BEGIN EXTRACTED INFORMATION
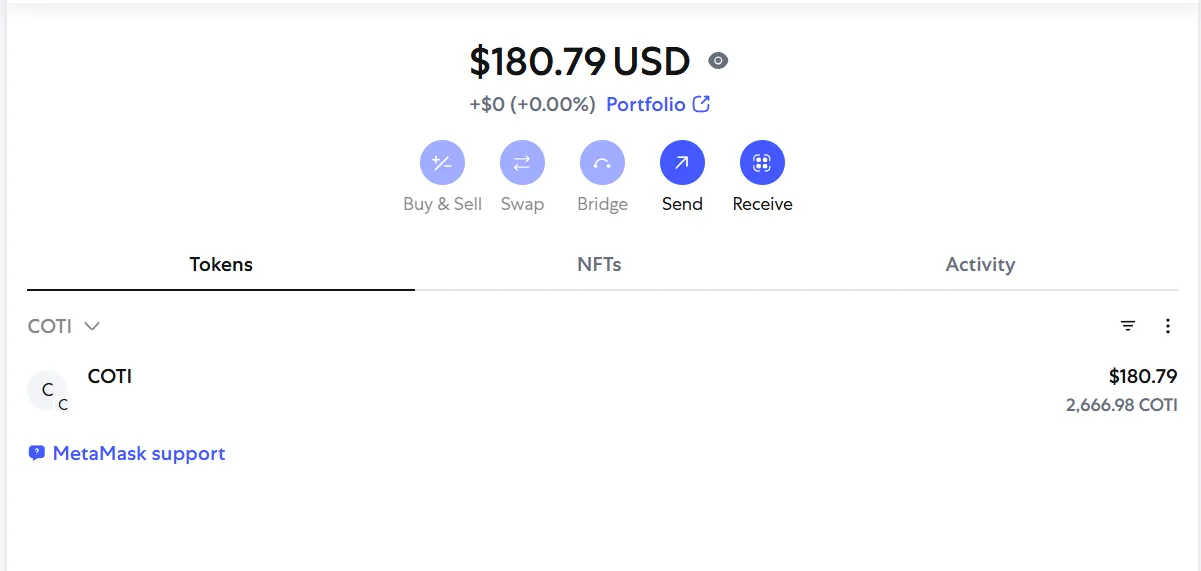Click the external-link icon beside Portfolio
Viewport: 1201px width, 571px height.
(x=702, y=104)
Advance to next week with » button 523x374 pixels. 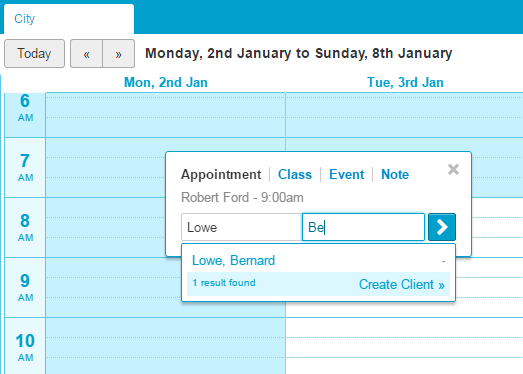tap(118, 54)
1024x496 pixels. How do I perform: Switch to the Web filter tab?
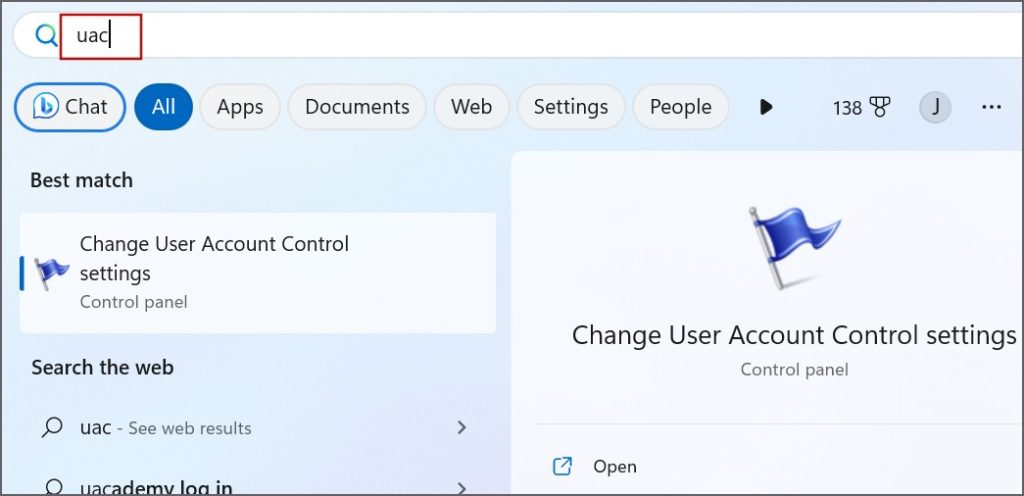[471, 107]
END EXTRACTED INFORMATION
_WHAT YOU WILL DO_. Your reply should consist solely of the lines from the line containing "1024x496 pixels. How" through the last line of the listing, unchanged and free of pictures.

_OUTPUT OF THE EXERCISE_.
1024x496 pixels. How do I perform: Switch to the Web filter tab?
[471, 107]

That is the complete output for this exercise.